Step 2) Establish Your Benefit Profile
Once you know what subjects, content types, and benefit types your members want, you can start building out your benefit profile. A benefit profile is a careful plan that will help you format information, discounts, and other types of benefits so that benefits are effective for both your association and your members.
Here are a few things to consider including in your association’s benefit profile:
Immediate Action Items—The best benefits and the most engaging content are often interactive. This means members don’t want to wait to take advantage of the benefit. Build action items, or ways that your members can take action before, during, or after using a member benefit, into the benefit itself.
For example, if your benefit is an ebook, start a discussion in your online community, so that members can discuss the ebook as they read it, as well as what they learned from the ebook when they’re finished. Discussions are also a great place for members to ask any questions that they have, making the benefit more engaging and encouraging collaboration to increase value.
Ongoing Value—Member benefits should provide engagement and relevancy that doesn’t end after a single use. Ask yourself this: How can I make benefits that members get value from frequently?
Turning your website into a member benefit is one example. A website with an online community and personalized newsletter that’s frequently updated with industry news and best practices is something members can come back to every day for years and still receive value.
Control of Value—All your benefits need to be valuable, but it is members who should ultimately decide how much value they get. In other words, the more members participate, the more value they should receive.
If you release a new educational course with five lessons, for instance, then members get more value if they participate and complete all five lessons, instead of just the first two.
Step 3) Proactively Prepare for the Future
While not all your benefits need to focus on the future, preparing your members for the future is what will truly put your benefits on the path to being indispensable. You should consistently strive to give your members an edge up on the competition, and prepare them for the next day, month, year, or industry development.

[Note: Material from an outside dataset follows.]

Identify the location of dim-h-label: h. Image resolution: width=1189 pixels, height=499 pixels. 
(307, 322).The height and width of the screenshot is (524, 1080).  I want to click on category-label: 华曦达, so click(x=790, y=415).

Be proactive and create benefits that prepare your members for the future before they even ask for them. Begin by using past trends and current events to anticipate industry changes and shifting member needs.

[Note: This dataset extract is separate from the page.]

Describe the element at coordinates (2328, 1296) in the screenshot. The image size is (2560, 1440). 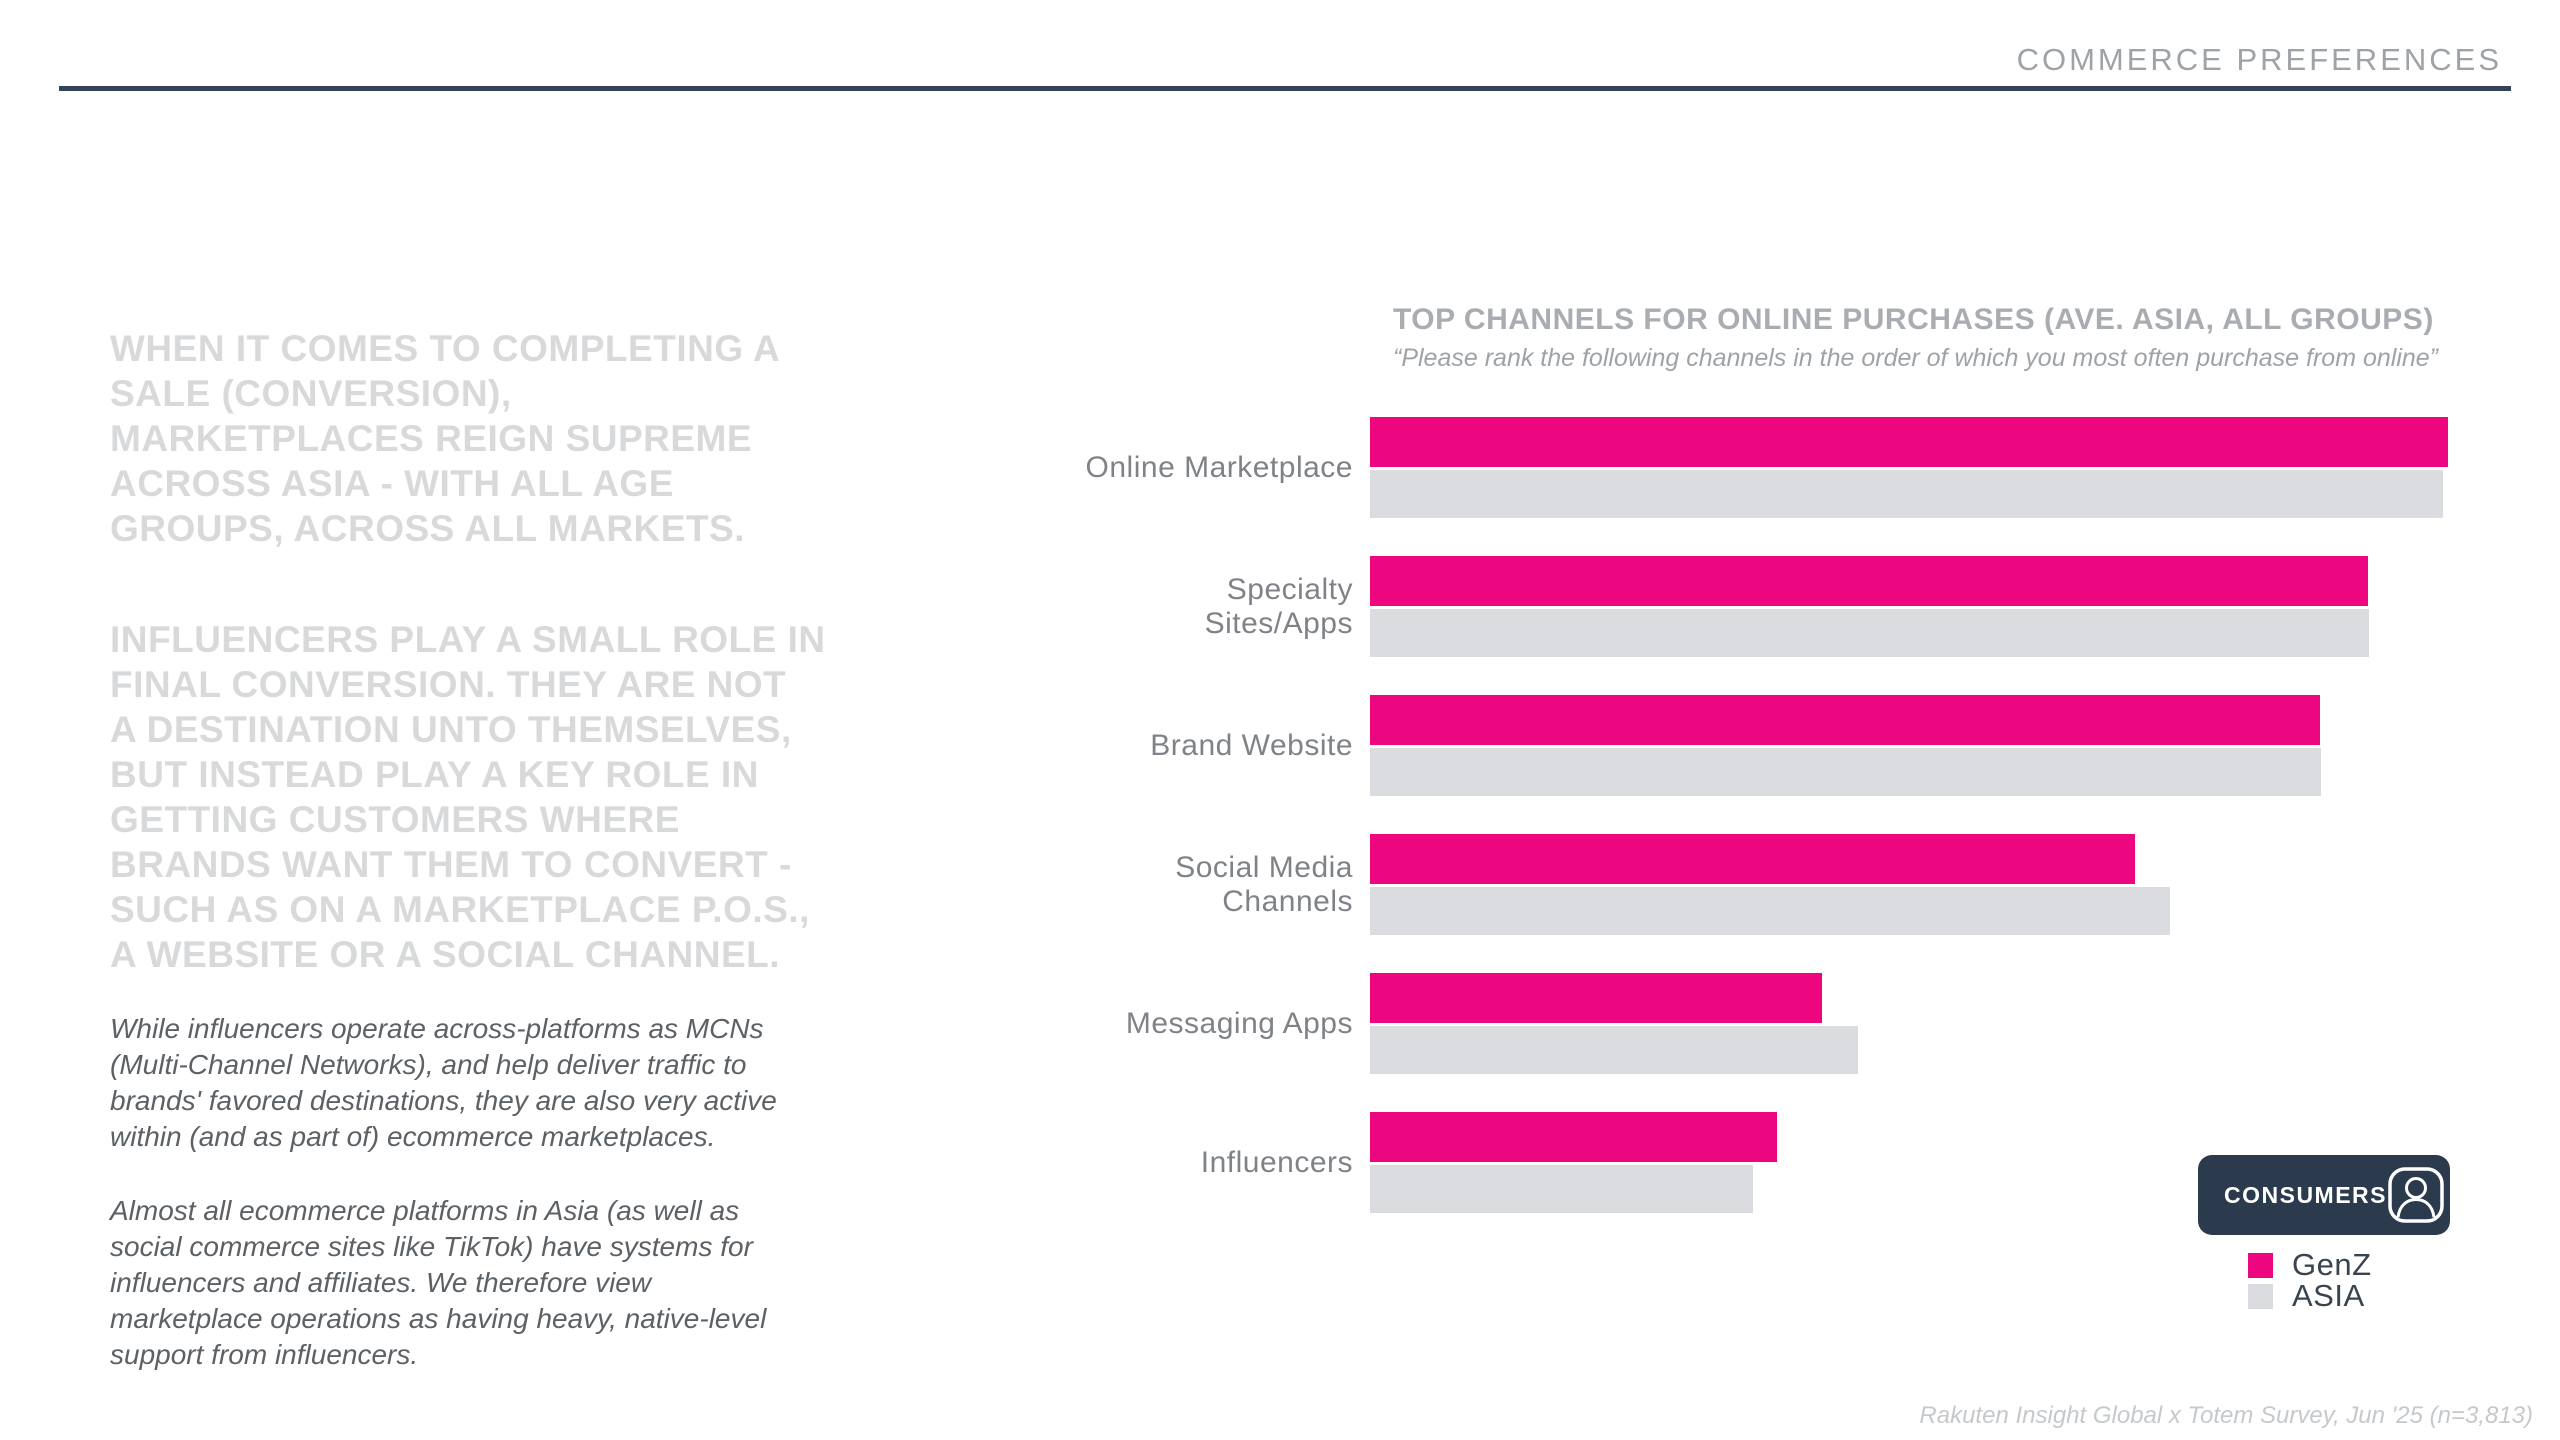
I see `legend-label: ASIA` at that location.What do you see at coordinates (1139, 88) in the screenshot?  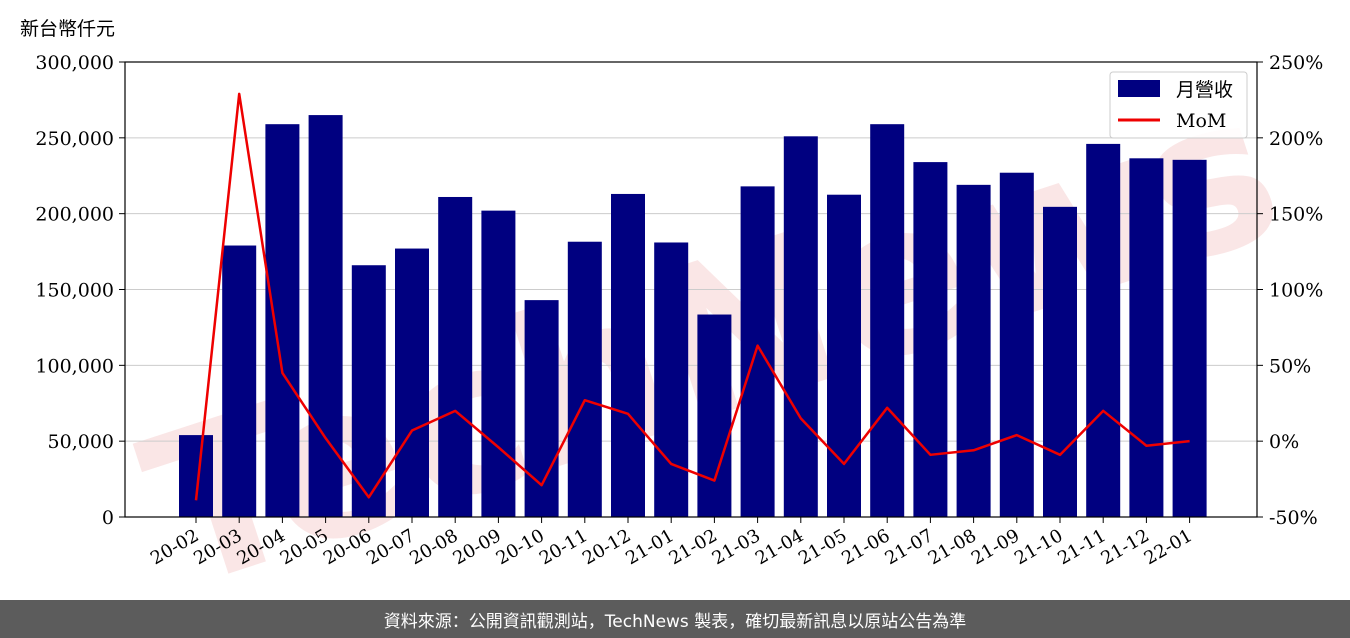 I see `legend-swatch-bar` at bounding box center [1139, 88].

- Is there upcoming legislation that affects your industry?
- Is technology changing?
- How can you help members prepare for and adapt to those shifts?
The oil industry, for example, has a boom and bust cycle. Associations in that field can review what’s happened in the past, as well as the current market, to predict when the cycle will change. Giving members notice of that kind of shift is invaluable.
Your ultimate goal is to warn your members of industry changes in advance, creating programs and content that will help them succeed.
Imagine if your members walk into work with a plan already in place for that legislative change. How impressed will their bosses be? Consistently give your members that extra edge up on the competition and they’ll never leave you.
Member Benefits Takeaway
Your members, AMS software, and your own industry expertise are all valuable sources of information that can help you create benefits your members can’t live without. Get to know your members first, and build benefits with ongoing engagement and value opportunities, then take things to the next level by preparing your members for the future.
The resulting benefits will help your members succeed today, tomorrow, and five years down the road. Your members’ success is your association’s success.